Dez capitais têm sinal de aumento nos casos de síndrome respiratória aguda grave, aponta Fiocruz


Tendência nacional é de interrupção na queda de novos casos; apagão de dados do Ministério da Saúde pode ter prejudicado estimativas. Quase 98% dos casos de SRAG no país neste ano foram causados pelo novo coronavírus.

 

Dez capitais brasileiras (veja detalhes mais abaixo) mostram sinal de aumento de casos de síndrome respiratória aguda grave (SRAG), aponta o boletim de monitoramento semanal da Fiocruz, o InfoGripe, divulgado na quinta-feira (19) com dados até o dia 14 de novembro.

 

 

A SRAG pode ser causada por vários vírus respiratórios, mas, neste ano, quase 98% dos casos no país têm o novo coronavírus (Sars-CoV-2) como causa, segundo dados da fundação.

 

 

As tendências sempre se referem ao período anterior à data do boletim. Por exemplo: as tendências de longo prazo apontam para o que tem sido visto nas 6 semanas anteriores a ele em cada capital; já as de curto prazo apontam para as 3 semanas anteriores.

 

 

Veja as tendências:
Rio Branco foi a capital com o sinal mais claro de que houve crescimento de casos nas últimas 6 semanas.
Belo Horizonte, Florianópolis, João Pessoa, Natal, o Plano Piloto de Brasília e arredores (DF), São Luís e Vitória tiveram sinal moderado de crescimento nas últimas 6 semanas.

 

Florianópolis, João Pessoa e São Luís já apresentam a tendência de crescimento a longo prazo há pelo menos 6 semanas. Natal tem a mesma tendência há 4 semanas, o Plano Piloto de Brasília e arredores e Rio Branco há 3. Vitória apresentou tendência de crescimento nas últimas duas semanas.
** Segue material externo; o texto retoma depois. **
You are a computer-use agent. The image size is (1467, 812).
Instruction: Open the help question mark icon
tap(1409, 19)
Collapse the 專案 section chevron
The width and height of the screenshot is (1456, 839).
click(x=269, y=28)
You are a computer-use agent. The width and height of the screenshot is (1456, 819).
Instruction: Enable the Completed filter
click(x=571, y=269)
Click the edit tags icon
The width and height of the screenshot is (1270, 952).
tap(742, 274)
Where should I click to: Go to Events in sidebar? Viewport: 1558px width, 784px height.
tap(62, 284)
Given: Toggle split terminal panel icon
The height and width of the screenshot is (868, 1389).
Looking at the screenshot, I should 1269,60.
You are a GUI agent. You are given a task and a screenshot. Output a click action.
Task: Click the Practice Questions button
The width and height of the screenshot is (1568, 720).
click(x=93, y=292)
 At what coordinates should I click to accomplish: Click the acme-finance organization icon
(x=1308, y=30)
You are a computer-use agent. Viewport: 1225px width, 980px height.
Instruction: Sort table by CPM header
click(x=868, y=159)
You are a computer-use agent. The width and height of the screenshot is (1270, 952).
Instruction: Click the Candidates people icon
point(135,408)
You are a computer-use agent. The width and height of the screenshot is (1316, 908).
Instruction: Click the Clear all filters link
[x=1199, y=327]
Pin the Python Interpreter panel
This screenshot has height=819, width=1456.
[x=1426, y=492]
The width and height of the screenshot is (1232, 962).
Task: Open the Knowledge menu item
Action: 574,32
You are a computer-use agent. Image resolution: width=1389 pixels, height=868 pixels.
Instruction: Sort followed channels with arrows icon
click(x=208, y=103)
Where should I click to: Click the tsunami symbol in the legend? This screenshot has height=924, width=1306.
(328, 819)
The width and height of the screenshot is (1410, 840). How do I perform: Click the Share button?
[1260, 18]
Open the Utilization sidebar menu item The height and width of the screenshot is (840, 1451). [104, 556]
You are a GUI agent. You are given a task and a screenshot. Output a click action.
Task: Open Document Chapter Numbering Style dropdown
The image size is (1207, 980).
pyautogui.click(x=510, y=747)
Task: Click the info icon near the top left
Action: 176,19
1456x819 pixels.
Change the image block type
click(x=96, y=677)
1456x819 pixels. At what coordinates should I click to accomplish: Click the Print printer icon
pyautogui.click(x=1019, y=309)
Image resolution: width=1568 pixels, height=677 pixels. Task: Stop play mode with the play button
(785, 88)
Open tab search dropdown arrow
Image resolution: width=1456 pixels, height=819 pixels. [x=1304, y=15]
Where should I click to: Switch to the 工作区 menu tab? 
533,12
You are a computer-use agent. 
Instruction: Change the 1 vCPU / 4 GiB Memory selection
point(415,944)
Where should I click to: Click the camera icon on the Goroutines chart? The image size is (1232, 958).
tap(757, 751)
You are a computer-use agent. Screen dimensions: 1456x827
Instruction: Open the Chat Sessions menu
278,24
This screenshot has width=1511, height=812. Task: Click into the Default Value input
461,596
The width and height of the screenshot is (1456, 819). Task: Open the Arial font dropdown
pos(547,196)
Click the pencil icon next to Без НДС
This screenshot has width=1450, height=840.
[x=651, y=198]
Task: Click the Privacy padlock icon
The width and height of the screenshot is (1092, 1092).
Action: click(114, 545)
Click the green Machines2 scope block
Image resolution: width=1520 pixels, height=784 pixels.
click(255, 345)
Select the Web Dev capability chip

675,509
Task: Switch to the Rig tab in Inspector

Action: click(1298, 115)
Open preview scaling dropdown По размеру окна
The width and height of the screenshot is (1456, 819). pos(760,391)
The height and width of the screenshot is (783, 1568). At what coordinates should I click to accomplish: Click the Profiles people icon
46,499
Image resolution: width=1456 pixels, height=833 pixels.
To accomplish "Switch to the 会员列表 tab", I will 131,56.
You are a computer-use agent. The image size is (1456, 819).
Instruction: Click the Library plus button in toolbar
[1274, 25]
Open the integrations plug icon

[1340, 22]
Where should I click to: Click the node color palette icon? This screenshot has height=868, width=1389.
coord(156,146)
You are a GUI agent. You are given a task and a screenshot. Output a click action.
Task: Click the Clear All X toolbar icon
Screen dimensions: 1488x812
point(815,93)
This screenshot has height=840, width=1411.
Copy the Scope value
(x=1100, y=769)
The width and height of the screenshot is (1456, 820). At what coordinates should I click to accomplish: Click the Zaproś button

É a primeira vez que Belo Horizonte aparece com tendência de crescimento a longo prazo desde o início da queda nos casos após o pico da pandemia.
Goiânia e Palmas tiveram sinal moderado de crescimento nas últimas 3 semanas.

 

 

A tendência de aumento nos casos nas capitais já vinha sido apontada em boletins anteriores da Fiocruz – mas, desta vez, a quantidade de cidades sob alerta de crescimento de casos aumentou de 9 para 10 capitais.

 

 

A fundação alerta, entretanto, que a situação ainda é muito diferente entre as várias regiões do país. Algumas capitais que haviam apresentado sinal de crescimento no último boletim, por exemplo, voltaram a ter uma estabilização, inclusive a longo prazo: Belém, Fortaleza, Maceió, Macapá e Salvador.

 

 

Já Manaus teve sinal moderado de queda, mas, alerta Gomes, o dado pode ter sido influenciado pelo apagão de dados do Ministério da Saúde.

 

 

Os dados do boletim indicam uma possível interrupção na queda de casos de SRAG no Brasil, ou seja: é possível que os casos estejam parando de cair no país.

 

 

“A média móvel se mostra estável desde a semana [epidemiológica] 43 [de 18 a 24 de outubro], mas a confirmação virá nas próximas semanas”, diz Marcelo Gomes.

 

Apagão de dados
O apagão de dados que atingiu a rede do Ministério da Saúde há cerca de duas semanas também pode ter prejudicado as estimativas do boletim – o que deve ser corrigido nas próximas semanas, diz a Fiocruz.

 

O problema atrasou a atualização de casos e mortes pela Covid-19 e, também, dos dados de SRAG das últimas duas semanas epidemiológicas (de 1º a 14 de novembro).

 

 

“Tal alteração pode resultar em eventual perda de qualidade da estimativa de casos recentes em alguns locais. Como o sistema é recalibrado semanalmente, eventual perda de precisão deve ser reduzida gradativamente nas próximas semanas”, diz o boletim.